In the world of power series, determining the interval of convergence is crucial. Convergence essentially refers to where the infinite series settles to a specific value. For the given function, we start by recognizing the power series representation \(\frac{1}{1+x} = \sum_{n=0}^{\infty}(-1)^{n} x^{n}\). It converges for \(-1 < x < 1\). The same applies to \(\frac{1}{1-x} = \sum_{n=0}^{\infty} x^{n}\). When integrating these series, their convergence intervals typically remain unchanged. Hence, for \(f(x) = \ln(1-x^2) = \int \frac{1}{1+x} dx - \int \frac{1}{1-x} dx\), the interval of convergence stays at \(-1 < x < 1\). This domain keeps the series valid and ensures that it sums to the true function value for any \(x\) in this range.To confirm the convergence, we also consider endpoints.

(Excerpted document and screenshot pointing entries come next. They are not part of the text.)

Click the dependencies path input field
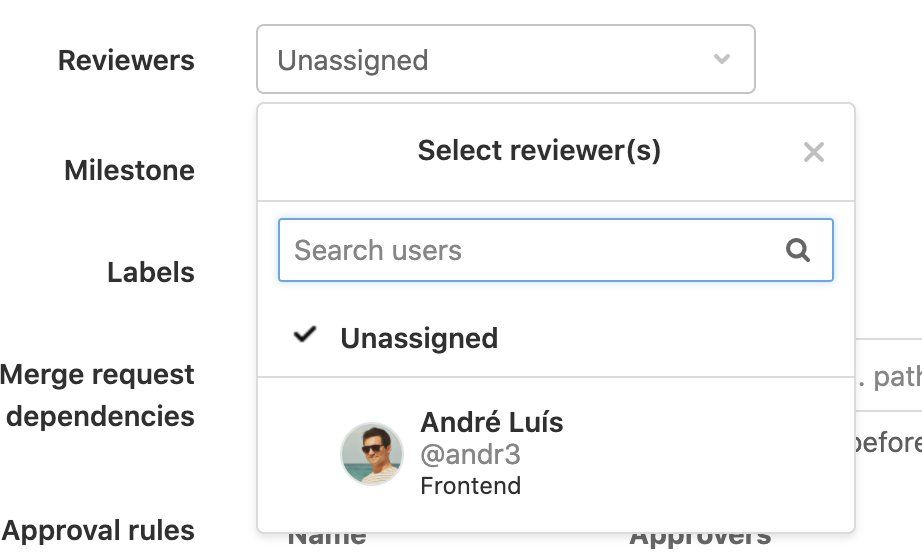922x554 pixels. pos(888,378)
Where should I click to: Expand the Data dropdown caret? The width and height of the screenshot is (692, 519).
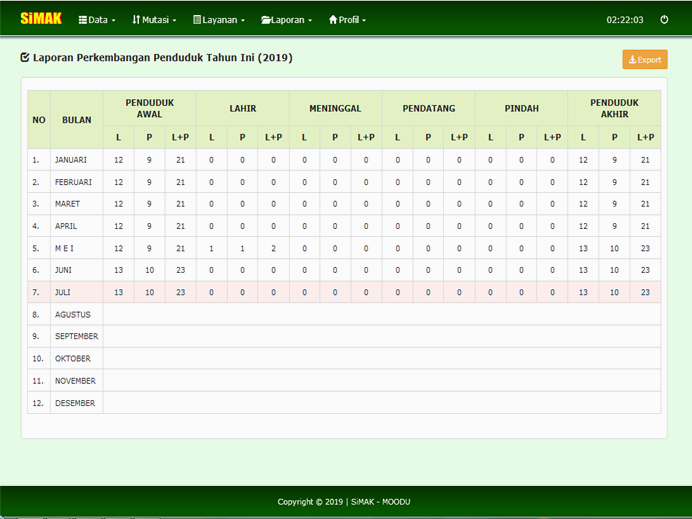click(113, 21)
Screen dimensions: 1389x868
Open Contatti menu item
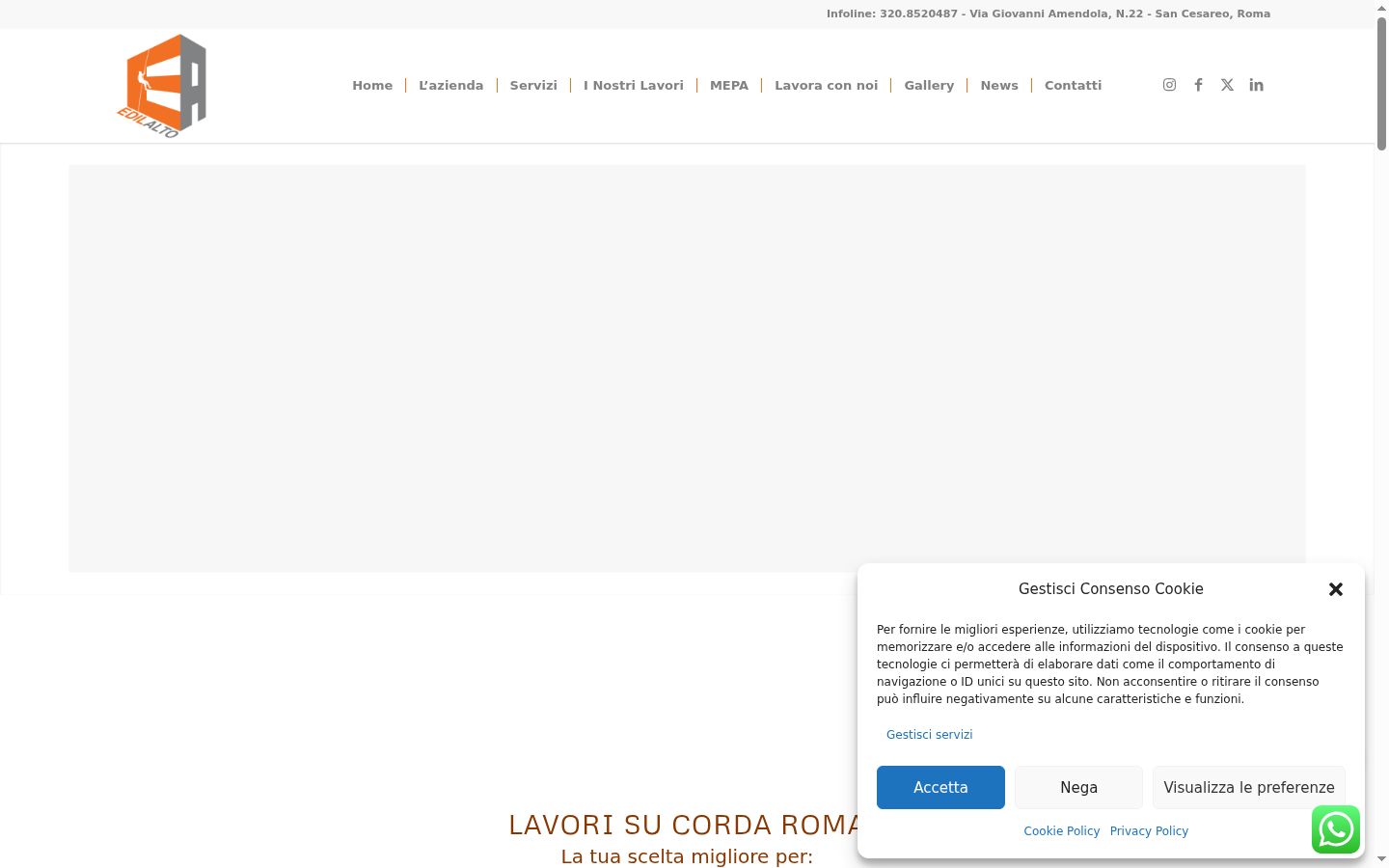[1073, 85]
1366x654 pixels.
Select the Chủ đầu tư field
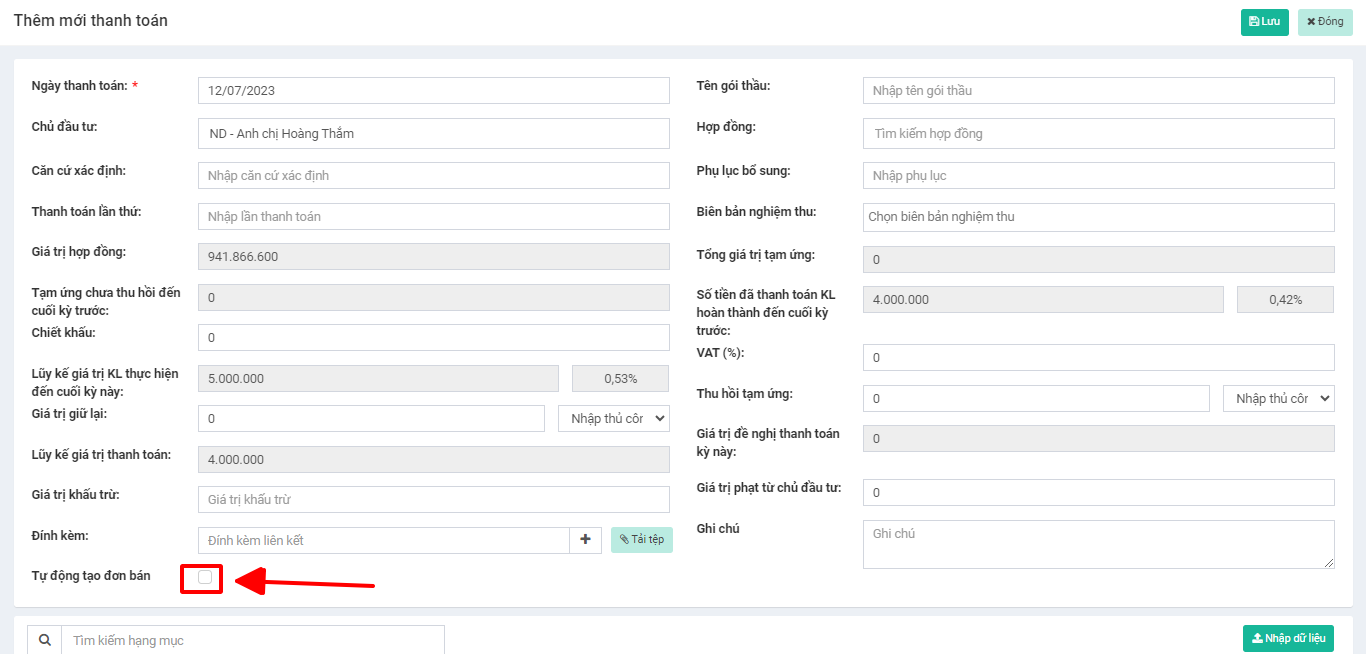click(433, 133)
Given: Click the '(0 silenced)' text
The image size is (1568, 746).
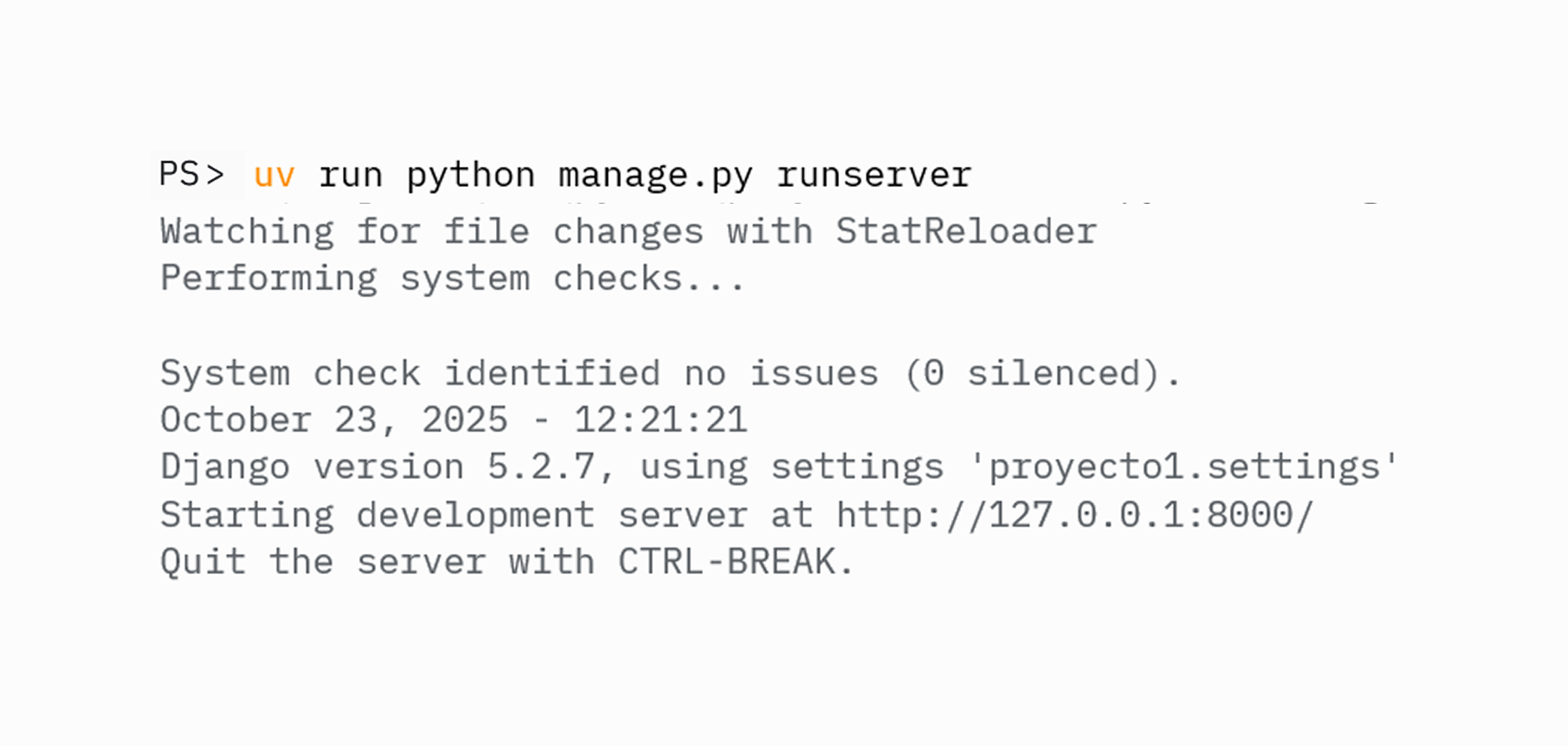Looking at the screenshot, I should [x=1033, y=373].
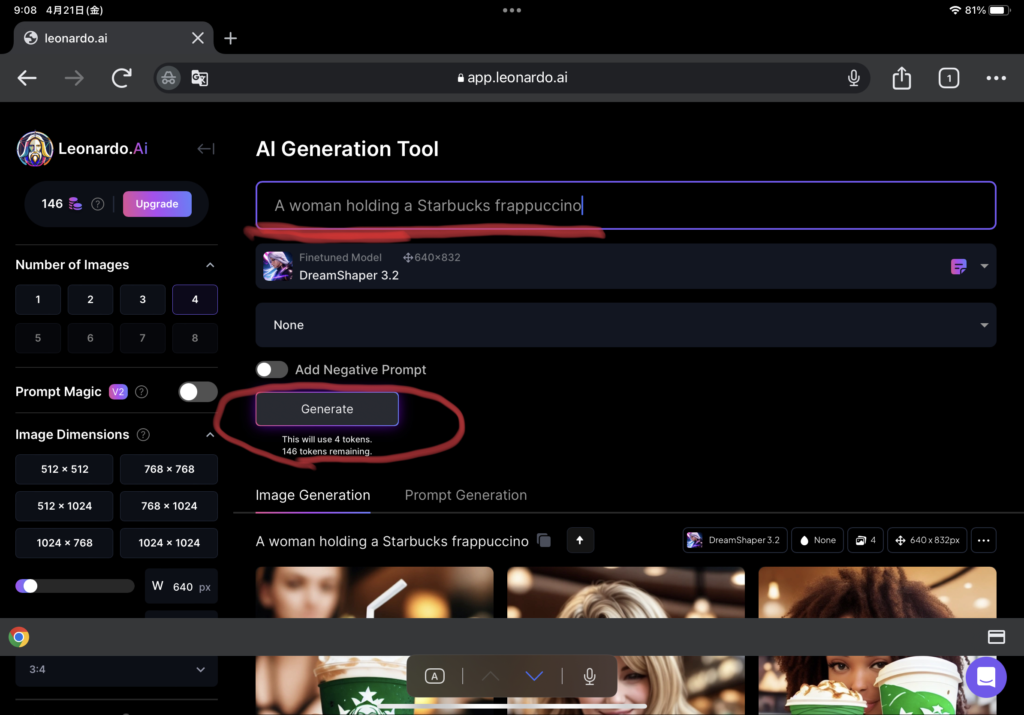Click the width slider handle

tap(30, 586)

However, no need to further explore them here as the terms potentially still behave differently at the boundaries.

Integrating a series involves adding up infinitely many smaller integrals. This is often done term by term, especially with power series. In this scenario, we start with the function \(f(x)\) given by

• \(\int \frac{1}{1+x} dx\)
• \(\int \frac{1}{1-x} dx\)

Both have series expansions which are \(\sum_{n=0}^{\infty}(-1)^{n} x^{n}\) and \(\sum_{n=0}^{\infty}x^{n}\), respectively.The key here is integrating each term of the series independently:

• \(\int \sum_{n=0}^{\infty} (-1)^{n} x^{n} dx = \sum_{n=0}^{\infty} \frac{(-1)^{n}}{n+1} x^{n+1}\)
• \(\int \sum_{n=0}^{\infty} x^{n} dx = \sum_{n=0}^{\infty} \frac{1}{n+1} x^{n+1}\)

By handling each term this way, we transform our function \(f(x)\) into a new power series where each element of the series is integrated and adjusted to reflect this operation.

Logarithmic functions often look complex but are commonly derived from simpler functions using integration techniques.Here, we focus on \(f(x) = \ln(1-x^2)\). This can be decomposed using subtraction of integrals. We exploit the relation\[ f(x) = \int \frac{1}{1+x} dx - \int \frac{1}{1-x} dx \]This expression uses the idea that the difference of their integrals can simulate a logarithm. After integration,

• The first series becomes \(\sum_{n=0}^{\infty} \frac{(-1)^{n}}{n+1} x^{n+1}\).
• The second transforms to \(\sum_{n=0}^{\infty} \frac{1}{n+1} x^{n+1}\).

Subtracting these two results, you receive the series representation for \(\ln(1-x^2)\). Power series thus provide a bridge from a simple fraction formula to a natural logarithmic form, revealing patterns and behaviors within these crucial mathematical constructs.